**AIM OF THE TASK**
Transcribe exactly the first line of the listing below and each line that follows it, ending with the line that contains "Task: Swap foreground", and omit the remainder.
==*==
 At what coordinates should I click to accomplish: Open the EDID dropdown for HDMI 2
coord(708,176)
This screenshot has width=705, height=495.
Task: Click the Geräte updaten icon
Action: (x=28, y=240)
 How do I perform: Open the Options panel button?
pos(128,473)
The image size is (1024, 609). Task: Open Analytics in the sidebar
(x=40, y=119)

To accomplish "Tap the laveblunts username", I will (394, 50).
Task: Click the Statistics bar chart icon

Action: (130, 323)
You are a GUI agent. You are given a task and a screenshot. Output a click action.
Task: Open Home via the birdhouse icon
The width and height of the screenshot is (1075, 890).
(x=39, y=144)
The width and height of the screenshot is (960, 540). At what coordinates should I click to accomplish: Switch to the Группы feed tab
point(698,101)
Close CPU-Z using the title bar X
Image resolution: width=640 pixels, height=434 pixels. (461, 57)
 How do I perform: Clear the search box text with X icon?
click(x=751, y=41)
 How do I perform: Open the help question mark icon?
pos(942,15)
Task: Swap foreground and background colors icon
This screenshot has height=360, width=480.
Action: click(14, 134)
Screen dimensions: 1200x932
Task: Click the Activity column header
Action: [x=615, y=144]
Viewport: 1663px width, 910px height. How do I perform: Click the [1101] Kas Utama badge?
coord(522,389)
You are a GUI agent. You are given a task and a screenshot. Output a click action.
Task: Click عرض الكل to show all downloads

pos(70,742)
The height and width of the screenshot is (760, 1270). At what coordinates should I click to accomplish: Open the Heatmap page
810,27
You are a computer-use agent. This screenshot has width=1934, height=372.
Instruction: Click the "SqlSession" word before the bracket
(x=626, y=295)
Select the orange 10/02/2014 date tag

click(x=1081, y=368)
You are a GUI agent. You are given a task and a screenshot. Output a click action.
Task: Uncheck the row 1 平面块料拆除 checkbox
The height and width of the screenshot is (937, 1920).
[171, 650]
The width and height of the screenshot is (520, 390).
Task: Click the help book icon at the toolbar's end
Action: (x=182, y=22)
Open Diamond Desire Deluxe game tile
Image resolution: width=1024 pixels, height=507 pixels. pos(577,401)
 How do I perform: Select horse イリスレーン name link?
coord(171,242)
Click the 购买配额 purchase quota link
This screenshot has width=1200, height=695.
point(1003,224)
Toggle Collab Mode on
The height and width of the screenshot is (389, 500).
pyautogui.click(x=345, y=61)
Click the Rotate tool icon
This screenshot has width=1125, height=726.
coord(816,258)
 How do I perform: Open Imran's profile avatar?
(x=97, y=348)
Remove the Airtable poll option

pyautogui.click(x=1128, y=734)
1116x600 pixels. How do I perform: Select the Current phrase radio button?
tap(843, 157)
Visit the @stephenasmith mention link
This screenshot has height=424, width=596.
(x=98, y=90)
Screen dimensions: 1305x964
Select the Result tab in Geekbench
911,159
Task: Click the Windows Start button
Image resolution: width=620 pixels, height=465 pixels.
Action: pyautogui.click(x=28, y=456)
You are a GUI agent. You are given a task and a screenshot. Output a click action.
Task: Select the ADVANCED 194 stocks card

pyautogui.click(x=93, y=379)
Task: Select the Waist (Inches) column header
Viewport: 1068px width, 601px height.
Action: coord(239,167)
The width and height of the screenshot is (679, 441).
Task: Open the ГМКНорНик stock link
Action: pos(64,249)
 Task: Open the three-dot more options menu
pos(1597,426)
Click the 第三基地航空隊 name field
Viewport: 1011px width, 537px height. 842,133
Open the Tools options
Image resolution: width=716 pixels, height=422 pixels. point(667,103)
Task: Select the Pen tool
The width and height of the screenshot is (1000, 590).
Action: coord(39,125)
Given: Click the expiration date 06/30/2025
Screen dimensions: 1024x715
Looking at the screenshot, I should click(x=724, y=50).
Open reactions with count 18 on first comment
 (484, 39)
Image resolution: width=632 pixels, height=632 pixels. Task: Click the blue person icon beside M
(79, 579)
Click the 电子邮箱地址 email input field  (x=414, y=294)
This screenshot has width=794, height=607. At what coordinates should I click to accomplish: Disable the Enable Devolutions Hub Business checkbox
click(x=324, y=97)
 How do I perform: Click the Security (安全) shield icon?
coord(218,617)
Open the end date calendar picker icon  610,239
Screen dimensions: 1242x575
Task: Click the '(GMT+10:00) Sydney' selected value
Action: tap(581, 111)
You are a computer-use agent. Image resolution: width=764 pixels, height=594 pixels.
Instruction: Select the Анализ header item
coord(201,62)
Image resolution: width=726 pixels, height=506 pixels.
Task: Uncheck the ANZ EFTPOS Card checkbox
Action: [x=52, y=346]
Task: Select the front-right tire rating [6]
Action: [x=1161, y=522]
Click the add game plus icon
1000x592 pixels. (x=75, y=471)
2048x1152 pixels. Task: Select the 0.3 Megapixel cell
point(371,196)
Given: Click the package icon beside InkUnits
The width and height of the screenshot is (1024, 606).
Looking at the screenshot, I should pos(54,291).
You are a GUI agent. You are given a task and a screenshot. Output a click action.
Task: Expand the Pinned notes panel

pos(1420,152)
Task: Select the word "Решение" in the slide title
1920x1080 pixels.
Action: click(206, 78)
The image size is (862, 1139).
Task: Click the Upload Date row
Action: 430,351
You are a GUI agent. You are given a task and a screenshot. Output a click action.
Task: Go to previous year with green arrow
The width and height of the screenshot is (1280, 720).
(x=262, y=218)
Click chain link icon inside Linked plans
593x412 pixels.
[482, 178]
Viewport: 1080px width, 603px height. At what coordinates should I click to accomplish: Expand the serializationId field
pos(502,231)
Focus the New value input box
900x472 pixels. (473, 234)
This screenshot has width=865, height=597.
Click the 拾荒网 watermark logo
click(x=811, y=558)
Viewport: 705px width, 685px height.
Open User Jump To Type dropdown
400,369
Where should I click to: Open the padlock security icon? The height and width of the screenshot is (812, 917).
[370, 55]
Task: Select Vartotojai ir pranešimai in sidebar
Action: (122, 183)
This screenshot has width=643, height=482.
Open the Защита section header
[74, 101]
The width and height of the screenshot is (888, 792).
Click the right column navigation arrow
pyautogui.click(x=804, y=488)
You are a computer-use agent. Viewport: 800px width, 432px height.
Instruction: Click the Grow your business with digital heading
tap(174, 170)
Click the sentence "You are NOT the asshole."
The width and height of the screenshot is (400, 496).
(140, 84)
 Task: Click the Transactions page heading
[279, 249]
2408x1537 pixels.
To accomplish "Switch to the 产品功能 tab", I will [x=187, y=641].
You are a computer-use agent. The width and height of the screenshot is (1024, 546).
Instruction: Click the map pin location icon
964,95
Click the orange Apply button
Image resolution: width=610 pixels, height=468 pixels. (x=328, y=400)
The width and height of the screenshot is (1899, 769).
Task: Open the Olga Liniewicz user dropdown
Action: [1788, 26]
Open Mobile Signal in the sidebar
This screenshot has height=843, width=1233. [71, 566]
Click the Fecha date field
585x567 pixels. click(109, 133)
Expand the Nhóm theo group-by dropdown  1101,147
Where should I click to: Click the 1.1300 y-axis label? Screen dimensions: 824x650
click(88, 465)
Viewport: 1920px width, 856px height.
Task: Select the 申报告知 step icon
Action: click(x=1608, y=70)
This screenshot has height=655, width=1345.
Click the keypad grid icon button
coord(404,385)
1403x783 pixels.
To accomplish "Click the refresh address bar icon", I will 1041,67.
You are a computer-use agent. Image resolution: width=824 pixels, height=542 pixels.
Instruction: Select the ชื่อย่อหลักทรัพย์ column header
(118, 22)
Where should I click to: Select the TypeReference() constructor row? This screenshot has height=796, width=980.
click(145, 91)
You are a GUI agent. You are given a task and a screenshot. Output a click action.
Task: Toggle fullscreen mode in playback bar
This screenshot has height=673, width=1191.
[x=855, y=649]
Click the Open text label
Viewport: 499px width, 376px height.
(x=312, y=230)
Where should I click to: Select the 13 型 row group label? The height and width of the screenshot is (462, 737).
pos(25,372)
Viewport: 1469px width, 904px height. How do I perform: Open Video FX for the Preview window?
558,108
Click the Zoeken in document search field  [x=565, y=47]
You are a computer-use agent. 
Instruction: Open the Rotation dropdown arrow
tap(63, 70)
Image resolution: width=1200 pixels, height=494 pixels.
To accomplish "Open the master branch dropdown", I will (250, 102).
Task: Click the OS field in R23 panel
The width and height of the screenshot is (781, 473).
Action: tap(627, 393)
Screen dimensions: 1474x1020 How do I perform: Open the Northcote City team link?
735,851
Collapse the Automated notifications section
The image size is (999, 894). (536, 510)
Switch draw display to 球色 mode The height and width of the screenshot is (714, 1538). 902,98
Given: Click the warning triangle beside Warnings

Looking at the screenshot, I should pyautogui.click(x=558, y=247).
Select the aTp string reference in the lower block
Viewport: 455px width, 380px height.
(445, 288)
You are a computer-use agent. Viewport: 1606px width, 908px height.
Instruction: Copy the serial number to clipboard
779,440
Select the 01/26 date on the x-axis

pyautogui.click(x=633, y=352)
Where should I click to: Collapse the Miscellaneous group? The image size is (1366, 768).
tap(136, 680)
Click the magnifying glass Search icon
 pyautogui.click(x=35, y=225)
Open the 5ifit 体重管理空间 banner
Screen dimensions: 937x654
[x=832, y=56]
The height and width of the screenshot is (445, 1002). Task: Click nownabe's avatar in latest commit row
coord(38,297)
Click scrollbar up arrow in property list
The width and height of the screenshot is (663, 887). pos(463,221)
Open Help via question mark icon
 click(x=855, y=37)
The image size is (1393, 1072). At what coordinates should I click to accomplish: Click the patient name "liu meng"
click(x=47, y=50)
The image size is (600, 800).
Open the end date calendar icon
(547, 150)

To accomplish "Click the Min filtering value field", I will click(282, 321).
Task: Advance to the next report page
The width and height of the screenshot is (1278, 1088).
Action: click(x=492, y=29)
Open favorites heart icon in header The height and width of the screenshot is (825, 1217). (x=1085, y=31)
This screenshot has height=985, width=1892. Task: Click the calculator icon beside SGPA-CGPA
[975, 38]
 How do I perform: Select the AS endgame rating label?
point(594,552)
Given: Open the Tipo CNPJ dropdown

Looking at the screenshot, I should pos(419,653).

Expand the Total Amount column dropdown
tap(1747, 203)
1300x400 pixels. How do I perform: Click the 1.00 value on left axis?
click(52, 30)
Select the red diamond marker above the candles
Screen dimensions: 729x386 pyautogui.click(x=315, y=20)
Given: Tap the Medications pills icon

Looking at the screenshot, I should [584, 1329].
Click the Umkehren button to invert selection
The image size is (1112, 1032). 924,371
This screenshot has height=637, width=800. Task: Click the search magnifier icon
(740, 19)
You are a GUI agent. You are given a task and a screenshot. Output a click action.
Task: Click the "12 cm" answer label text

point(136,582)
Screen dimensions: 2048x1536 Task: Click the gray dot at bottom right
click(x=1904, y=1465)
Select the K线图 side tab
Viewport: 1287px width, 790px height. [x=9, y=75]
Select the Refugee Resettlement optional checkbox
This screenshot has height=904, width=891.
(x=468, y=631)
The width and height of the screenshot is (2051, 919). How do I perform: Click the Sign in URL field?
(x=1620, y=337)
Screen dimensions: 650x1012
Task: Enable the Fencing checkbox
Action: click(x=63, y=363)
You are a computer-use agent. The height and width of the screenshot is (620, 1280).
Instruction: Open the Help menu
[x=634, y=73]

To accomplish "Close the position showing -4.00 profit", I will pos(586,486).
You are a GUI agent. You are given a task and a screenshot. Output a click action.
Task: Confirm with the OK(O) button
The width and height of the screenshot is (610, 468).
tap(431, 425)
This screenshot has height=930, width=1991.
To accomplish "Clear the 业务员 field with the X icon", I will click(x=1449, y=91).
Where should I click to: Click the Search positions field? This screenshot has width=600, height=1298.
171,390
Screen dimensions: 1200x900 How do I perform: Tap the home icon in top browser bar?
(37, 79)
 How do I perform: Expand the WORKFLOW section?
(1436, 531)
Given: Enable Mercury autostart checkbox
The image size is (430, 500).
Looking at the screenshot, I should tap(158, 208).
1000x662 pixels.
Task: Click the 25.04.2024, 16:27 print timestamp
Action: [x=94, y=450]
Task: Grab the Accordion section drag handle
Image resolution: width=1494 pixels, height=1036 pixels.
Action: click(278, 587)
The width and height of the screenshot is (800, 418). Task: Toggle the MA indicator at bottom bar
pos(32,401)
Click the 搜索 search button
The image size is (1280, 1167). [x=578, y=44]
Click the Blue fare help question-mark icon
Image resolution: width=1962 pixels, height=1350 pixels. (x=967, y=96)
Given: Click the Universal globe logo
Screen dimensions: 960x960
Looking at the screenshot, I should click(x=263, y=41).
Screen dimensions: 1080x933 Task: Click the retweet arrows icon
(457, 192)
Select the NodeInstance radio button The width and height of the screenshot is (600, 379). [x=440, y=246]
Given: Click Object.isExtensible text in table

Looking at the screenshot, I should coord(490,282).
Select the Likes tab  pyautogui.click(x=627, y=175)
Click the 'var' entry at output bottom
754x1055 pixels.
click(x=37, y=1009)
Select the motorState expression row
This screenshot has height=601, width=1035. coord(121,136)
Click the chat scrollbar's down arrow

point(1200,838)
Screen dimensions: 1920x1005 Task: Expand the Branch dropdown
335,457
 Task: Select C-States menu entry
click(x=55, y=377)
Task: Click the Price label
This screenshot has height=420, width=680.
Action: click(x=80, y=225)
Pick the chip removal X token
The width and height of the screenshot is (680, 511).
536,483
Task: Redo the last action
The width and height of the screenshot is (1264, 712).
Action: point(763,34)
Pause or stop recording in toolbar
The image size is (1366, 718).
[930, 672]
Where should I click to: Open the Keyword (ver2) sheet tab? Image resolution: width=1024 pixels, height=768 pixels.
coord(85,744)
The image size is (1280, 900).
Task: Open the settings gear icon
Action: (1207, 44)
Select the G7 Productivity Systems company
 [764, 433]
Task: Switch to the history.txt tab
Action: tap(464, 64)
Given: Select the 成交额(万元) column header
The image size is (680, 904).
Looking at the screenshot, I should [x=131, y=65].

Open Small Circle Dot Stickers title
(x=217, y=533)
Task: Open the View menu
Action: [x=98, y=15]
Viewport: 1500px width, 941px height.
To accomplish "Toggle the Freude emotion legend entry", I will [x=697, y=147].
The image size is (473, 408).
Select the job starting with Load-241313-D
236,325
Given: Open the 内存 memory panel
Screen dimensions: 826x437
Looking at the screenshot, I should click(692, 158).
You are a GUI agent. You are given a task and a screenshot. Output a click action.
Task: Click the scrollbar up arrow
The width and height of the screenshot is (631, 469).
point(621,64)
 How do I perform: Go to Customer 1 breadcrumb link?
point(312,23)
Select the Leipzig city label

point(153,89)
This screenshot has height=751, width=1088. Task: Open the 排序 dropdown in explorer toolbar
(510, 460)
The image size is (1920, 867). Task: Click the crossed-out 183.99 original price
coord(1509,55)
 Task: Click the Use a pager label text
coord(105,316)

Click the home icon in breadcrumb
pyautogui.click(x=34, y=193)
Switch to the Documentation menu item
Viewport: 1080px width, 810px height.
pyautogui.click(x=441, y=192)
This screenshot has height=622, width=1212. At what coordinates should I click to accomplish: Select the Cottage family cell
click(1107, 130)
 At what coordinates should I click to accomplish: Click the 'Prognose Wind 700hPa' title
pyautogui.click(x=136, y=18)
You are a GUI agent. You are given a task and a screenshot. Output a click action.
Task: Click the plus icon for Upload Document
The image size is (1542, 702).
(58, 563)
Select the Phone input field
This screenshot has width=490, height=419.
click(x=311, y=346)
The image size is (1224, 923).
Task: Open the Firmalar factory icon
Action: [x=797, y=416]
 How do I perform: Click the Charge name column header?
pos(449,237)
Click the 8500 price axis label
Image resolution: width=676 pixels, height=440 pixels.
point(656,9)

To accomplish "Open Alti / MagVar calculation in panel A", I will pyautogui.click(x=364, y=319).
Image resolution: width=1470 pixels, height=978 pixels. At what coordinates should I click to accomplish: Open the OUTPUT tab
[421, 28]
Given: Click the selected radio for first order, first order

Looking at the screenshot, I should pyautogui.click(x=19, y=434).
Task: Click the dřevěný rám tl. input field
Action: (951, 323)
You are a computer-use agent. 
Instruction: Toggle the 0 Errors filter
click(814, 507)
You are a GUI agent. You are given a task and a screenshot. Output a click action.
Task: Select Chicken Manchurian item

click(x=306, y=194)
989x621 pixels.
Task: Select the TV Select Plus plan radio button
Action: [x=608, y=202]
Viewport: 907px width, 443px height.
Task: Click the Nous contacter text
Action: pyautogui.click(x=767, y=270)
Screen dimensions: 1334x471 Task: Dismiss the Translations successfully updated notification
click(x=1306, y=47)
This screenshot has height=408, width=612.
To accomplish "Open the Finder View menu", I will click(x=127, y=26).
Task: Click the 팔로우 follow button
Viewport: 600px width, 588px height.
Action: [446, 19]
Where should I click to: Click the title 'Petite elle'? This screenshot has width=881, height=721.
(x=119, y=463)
==*==
**TASK RESULT**
 At what coordinates should I click to accomplish: Open the EDID dropdown for HDMI 2
coord(708,176)
This screenshot has width=705, height=495.
Task: Click the Geräte updaten icon
Action: (x=28, y=240)
 How do I perform: Open the Options panel button?
pos(128,473)
The image size is (1024, 609). Task: Open Analytics in the sidebar
(x=40, y=119)

To accomplish "Tap the laveblunts username", I will (394, 50).
Task: Click the Statistics bar chart icon

Action: (130, 323)
You are a GUI agent. You are given a task and a screenshot. Output a click action.
Task: Open Home via the birdhouse icon
The width and height of the screenshot is (1075, 890).
(x=39, y=144)
The width and height of the screenshot is (960, 540). At what coordinates should I click to accomplish: Switch to the Группы feed tab
point(698,101)
Close CPU-Z using the title bar X
Image resolution: width=640 pixels, height=434 pixels. (461, 57)
 How do I perform: Clear the search box text with X icon?
click(x=751, y=41)
 How do I perform: Open the help question mark icon?
pos(942,15)
Task: Swap foreground and background colors icon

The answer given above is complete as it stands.